Шан Ян полагает необходимым использование единой статутной юри­дической ответственности, совмещающей в себе наказание, награждение и «воспитание». Поэтому в качестве награды как меры позитивной ответствен­ности правителем должен быть разрешен допуск к занятию государственных должностей людям любого сословия, независимо от их знаний, в случае, если они или доказали свою преданность на поле боя, или сдали в казну государ­ства излишки производимой ими продукции, или доносили государю о нарушении законов. Так, любой, занимавший «ранг знатности», не подлежал трудовой повинности. Наказание как мера ретроспективной ответственности не должно, по мнению Шан Яна, зависеть от тяжести содеянного преступле­ния. «Там, где людей сурово карают за тяжкие преступления и мягко наказы­вают за мелкие проступки, не только нельзя будет пресечь [тяжкие] преступ­ления, но невозможно будет даже предотвратить мелкие проступки»[44]. Для усиления «воспитательного» эффекта наказания вводилась система круговой поруки не только для членов семьи, но и для соседей и даже для людей, объ­единенных, пусть и на небольшой срок, одним делом.

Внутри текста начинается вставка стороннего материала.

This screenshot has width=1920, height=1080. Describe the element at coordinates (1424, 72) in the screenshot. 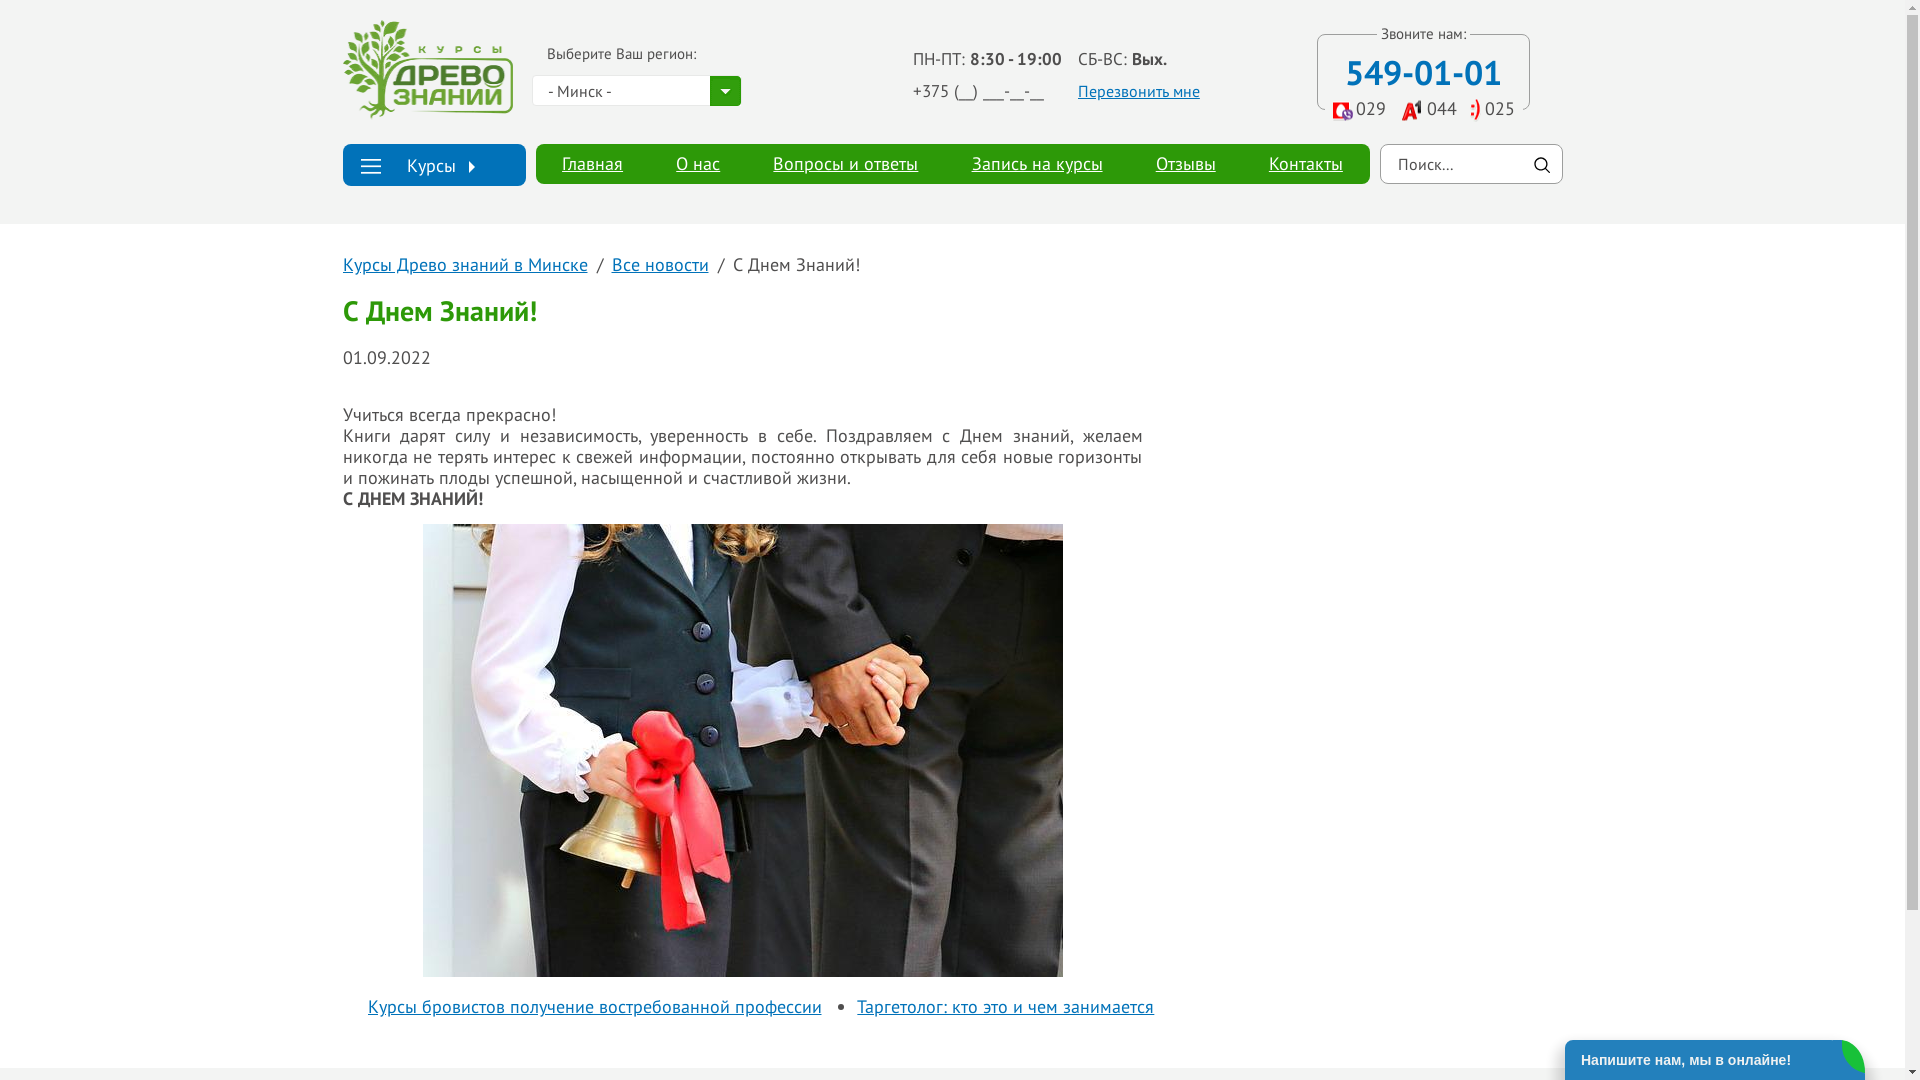

I see `549-01-01` at that location.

Подводя промежуточный итог, следует отметить, что в политико­правовой мысли Древнего Востока сложились две тенденции определения сущности статутной юридической ответственности, получивших свое даль­нейшее развитие при последующей эволюции теорий взаимодействия лично­сти, общества и государства. В соответствии с первым подходом позитивная ответственность как человека, так и правителя характеризовалась исполнени­ем своего долга, носящего нравственную окраску, перед самим собой, обще­ством (государством) и богом (Дао). При этом ретроспективная ответствен­ность заключалась в наказании не только в реальной жизни и осуществлялась правителем, но и после смерти человека. Второй подход олицетворял собой неподсудность главы государства в силу признания в нем носителя единой власти и творца законных установлений, которым обязаны подчиняться все,

кроме него самого. Отсюда позитивная ответственность выражалась в беско­нечном следовании позитивным государственным законам, доказательстве верности правителю. Только государь имел право применять меры как пози­тивной, так и ретроспективной ответственности по отношению к своим под­данным в виде их награждения или наказания.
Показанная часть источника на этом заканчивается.